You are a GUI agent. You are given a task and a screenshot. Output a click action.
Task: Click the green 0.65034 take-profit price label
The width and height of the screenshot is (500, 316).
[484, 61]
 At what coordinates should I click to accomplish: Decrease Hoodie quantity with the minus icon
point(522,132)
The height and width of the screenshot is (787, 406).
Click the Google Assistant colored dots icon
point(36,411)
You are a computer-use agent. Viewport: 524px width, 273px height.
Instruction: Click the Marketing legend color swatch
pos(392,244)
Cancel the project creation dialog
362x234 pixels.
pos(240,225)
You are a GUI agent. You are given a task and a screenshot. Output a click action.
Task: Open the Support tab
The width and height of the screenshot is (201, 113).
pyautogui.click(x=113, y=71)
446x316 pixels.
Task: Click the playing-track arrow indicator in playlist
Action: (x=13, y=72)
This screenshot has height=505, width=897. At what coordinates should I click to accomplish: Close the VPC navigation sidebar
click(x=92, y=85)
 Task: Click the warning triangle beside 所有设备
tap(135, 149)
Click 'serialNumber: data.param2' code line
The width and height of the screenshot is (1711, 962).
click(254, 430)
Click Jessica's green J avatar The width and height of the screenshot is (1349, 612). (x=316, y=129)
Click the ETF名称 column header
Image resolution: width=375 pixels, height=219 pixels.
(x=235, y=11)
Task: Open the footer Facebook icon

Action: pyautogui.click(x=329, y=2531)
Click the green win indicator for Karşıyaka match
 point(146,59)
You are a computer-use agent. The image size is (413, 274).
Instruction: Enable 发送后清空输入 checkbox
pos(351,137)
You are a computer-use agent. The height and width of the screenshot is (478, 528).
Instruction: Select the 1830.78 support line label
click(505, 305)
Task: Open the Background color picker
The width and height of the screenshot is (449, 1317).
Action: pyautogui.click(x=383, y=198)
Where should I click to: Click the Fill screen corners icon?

◇ ◇ ◇

**WORK TO COMPLETE**
Retype the records from the line with "Cancel the project creation dialog" to the line with "click(505, 305)", copying each line exactly as it appears.

**OUTPUT FOR THIS TASK**
Cancel the project creation dialog
362x234 pixels.
pos(240,225)
You are a GUI agent. You are given a task and a screenshot. Output a click action.
Task: Open the Support tab
The width and height of the screenshot is (201, 113).
pyautogui.click(x=113, y=71)
446x316 pixels.
Task: Click the playing-track arrow indicator in playlist
Action: (x=13, y=72)
This screenshot has height=505, width=897. At what coordinates should I click to accomplish: Close the VPC navigation sidebar
click(x=92, y=85)
 Task: Click the warning triangle beside 所有设备
tap(135, 149)
Click 'serialNumber: data.param2' code line
The width and height of the screenshot is (1711, 962).
click(254, 430)
Click Jessica's green J avatar The width and height of the screenshot is (1349, 612). (x=316, y=129)
Click the ETF名称 column header
Image resolution: width=375 pixels, height=219 pixels.
(x=235, y=11)
Task: Open the footer Facebook icon

Action: pyautogui.click(x=329, y=2531)
Click the green win indicator for Karşıyaka match
 point(146,59)
You are a computer-use agent. The image size is (413, 274).
Instruction: Enable 发送后清空输入 checkbox
pos(351,137)
You are a computer-use agent. The height and width of the screenshot is (478, 528).
Instruction: Select the 1830.78 support line label
click(505, 305)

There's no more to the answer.